About this task>
Retype, exactly as written, every line from the one containing "Screen dimensions: 1110x636" through the last line of the records below, both included; skip the pictures.

----------

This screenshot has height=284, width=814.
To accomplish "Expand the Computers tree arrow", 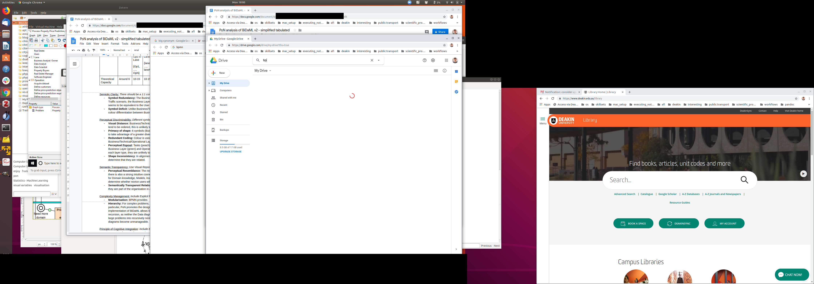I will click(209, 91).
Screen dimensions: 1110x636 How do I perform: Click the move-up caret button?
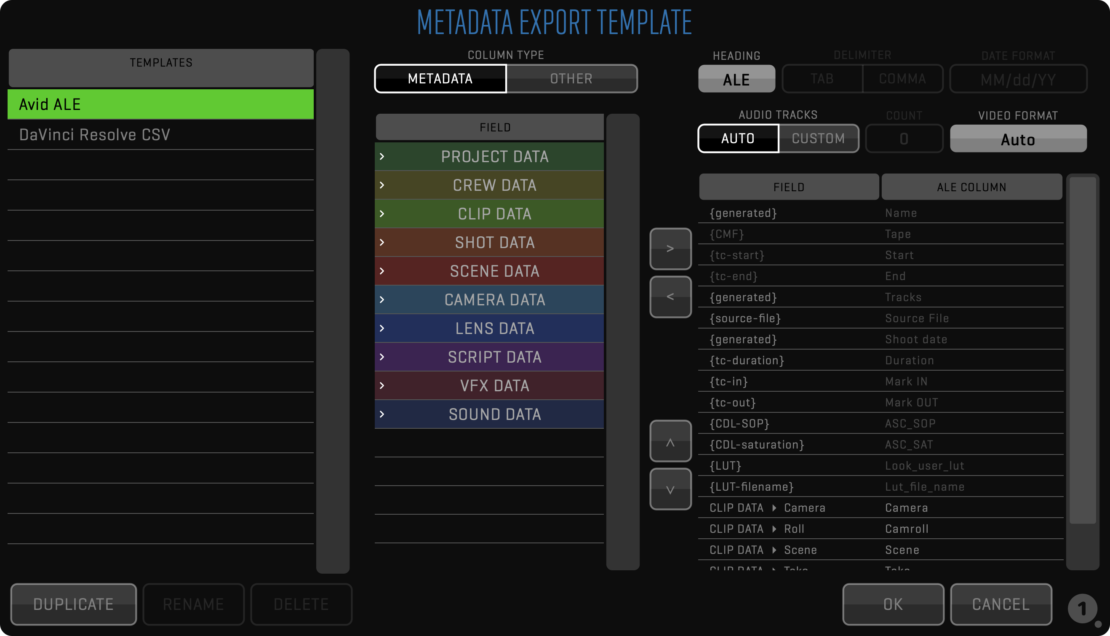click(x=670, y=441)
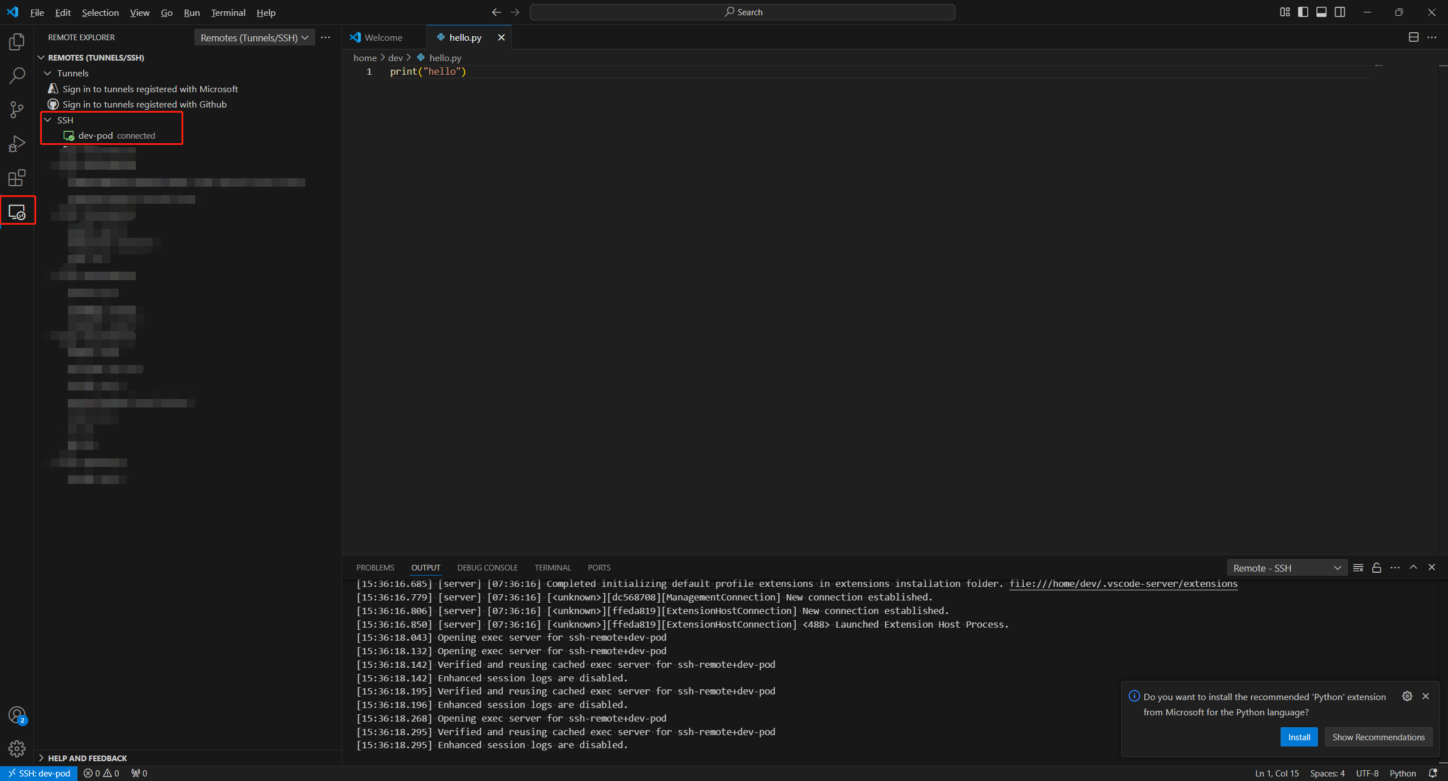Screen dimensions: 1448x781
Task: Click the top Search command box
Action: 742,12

----------

Answer below>
Screen dimensions: 1110x636 How do I perform: Click the move-up caret button?
click(x=670, y=441)
Screen dimensions: 1448x781
Task: Click the top Search command box
Action: 742,12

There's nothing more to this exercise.